- Directed by: B. Narsing Rao
- Written by: B. Narsing Rao
- Screenplay by: B. Narsing Rao
- Story by: B. Narsing Rao
- Produced by: K. Mukherjee Veda Kumar
- Starring: Archana Moin Ali Beg
- Cinematography: Apurba Kishore Bir
- Music by: Ilaiyaraaja
- Release date: 1990;
- Running time: 1hr 27 min
- Country: India
- Language: Telugu

= Matti Manushulu =

Matti Manushulu is a 1990 Indian Telugu-language drama film written and directed by B. Narsing Rao and starring Archana and Moin Ali Beg. The film won the Best Feature Film in Telugu at the 38th National Film Awards, "For portraying the stark reality of pain which has been underlined with the warm hues of life" as cited by the Jury.

== Plot ==
The film explores the lives of woman labourers and construction workers of urban India.

Pochamma and her husband are employed in a construction project. The women labourers in the project are sexually exploited by the contractor and the engineer. Pochamma is a dark , attractive lady and many eye her lustfully; she somehow survives the exploitation.

One day her husband develops an affair with a co labourer and elopes with her, leaving Pochamma and a baby in the arms, in lurch.

The contractor openly makes an offer , "come to my bed or you won't be able to survive. I will see how long you can resist me!"

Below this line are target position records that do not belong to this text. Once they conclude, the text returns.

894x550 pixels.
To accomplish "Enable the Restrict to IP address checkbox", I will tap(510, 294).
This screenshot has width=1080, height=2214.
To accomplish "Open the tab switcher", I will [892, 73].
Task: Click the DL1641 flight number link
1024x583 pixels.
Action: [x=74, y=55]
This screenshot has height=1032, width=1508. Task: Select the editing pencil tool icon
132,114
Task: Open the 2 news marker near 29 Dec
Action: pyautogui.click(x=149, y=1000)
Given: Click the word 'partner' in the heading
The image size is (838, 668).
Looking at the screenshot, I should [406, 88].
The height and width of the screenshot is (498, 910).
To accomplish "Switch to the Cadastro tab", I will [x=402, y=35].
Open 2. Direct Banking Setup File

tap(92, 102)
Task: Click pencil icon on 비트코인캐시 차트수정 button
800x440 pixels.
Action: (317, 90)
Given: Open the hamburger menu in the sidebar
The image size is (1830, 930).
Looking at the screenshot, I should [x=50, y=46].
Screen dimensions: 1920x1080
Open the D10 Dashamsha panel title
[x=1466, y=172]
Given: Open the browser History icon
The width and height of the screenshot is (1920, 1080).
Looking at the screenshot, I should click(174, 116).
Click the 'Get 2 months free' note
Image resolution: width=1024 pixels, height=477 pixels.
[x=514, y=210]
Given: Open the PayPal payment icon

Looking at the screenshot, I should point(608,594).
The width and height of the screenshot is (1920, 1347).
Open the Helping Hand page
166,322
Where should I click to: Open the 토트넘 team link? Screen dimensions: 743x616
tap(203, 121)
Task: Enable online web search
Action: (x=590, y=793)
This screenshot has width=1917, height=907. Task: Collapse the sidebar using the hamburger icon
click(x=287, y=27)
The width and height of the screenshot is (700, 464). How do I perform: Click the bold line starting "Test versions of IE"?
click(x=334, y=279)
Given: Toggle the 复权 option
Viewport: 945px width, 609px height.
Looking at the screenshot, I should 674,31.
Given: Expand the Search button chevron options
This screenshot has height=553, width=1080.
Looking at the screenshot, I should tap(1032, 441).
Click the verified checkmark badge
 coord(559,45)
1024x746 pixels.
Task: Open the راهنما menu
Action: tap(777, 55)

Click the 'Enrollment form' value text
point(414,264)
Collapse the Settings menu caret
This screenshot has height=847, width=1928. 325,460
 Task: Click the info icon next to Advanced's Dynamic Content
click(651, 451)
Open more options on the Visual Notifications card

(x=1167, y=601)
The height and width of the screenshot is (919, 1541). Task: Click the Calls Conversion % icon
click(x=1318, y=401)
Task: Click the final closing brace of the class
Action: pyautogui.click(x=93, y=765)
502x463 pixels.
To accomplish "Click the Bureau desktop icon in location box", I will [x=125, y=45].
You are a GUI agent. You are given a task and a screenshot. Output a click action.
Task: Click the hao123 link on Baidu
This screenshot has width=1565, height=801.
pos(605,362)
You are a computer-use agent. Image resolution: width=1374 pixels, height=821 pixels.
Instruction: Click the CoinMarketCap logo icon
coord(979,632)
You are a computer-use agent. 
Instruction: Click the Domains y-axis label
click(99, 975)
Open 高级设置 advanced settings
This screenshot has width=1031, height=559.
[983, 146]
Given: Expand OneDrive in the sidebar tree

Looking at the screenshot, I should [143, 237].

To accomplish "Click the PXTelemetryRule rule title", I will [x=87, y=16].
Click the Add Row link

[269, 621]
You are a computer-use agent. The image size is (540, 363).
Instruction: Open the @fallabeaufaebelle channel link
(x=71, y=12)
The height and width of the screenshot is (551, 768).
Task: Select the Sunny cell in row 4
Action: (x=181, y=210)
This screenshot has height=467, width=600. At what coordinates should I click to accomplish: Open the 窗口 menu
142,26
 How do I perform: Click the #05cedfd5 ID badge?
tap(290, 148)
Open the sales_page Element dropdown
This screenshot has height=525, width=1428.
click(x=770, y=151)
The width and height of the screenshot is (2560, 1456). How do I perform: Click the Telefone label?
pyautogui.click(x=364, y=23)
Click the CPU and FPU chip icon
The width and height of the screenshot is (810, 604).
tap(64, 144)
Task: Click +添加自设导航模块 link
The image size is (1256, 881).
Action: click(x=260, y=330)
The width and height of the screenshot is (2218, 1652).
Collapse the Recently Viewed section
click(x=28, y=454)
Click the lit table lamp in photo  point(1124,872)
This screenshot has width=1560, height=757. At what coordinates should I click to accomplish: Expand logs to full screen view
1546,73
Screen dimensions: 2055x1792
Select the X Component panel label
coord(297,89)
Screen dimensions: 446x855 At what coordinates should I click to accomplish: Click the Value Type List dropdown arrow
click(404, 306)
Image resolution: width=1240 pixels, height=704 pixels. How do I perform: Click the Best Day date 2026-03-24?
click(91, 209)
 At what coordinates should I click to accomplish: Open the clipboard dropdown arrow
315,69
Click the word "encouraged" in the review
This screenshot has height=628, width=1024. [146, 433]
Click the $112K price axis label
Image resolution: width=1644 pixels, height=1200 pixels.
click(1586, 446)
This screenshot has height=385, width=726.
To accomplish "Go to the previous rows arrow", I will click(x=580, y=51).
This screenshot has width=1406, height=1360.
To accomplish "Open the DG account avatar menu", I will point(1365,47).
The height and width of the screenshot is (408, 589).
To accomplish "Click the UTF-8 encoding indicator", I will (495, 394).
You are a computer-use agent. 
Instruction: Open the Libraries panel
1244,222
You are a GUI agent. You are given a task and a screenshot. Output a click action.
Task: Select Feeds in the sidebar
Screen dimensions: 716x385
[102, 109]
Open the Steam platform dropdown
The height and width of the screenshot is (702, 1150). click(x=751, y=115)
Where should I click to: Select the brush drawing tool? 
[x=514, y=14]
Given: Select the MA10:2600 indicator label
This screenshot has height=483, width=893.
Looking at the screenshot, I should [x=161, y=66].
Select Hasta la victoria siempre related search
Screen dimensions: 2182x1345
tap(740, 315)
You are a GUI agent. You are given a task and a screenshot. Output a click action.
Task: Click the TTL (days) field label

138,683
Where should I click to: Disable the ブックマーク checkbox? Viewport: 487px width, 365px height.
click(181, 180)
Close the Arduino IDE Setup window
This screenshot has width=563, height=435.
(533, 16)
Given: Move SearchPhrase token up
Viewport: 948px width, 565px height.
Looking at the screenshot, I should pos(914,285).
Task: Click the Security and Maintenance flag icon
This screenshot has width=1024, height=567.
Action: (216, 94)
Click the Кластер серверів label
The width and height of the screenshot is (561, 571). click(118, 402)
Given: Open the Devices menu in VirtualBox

In the meantime Pochamma falls ill. Another contractor takes her to a doctor for treatment, buys her food and then place assaults her sexually in a secluded place.

In the closing scene they show Pochamma lying dead on the sidewalk and the child helplessly crying!

== International honors ==
The film won Diploma of Merit award at the 17th Moscow International Film Festival in 1991. It was subsequently screened at the 1990 International Film Festival of India.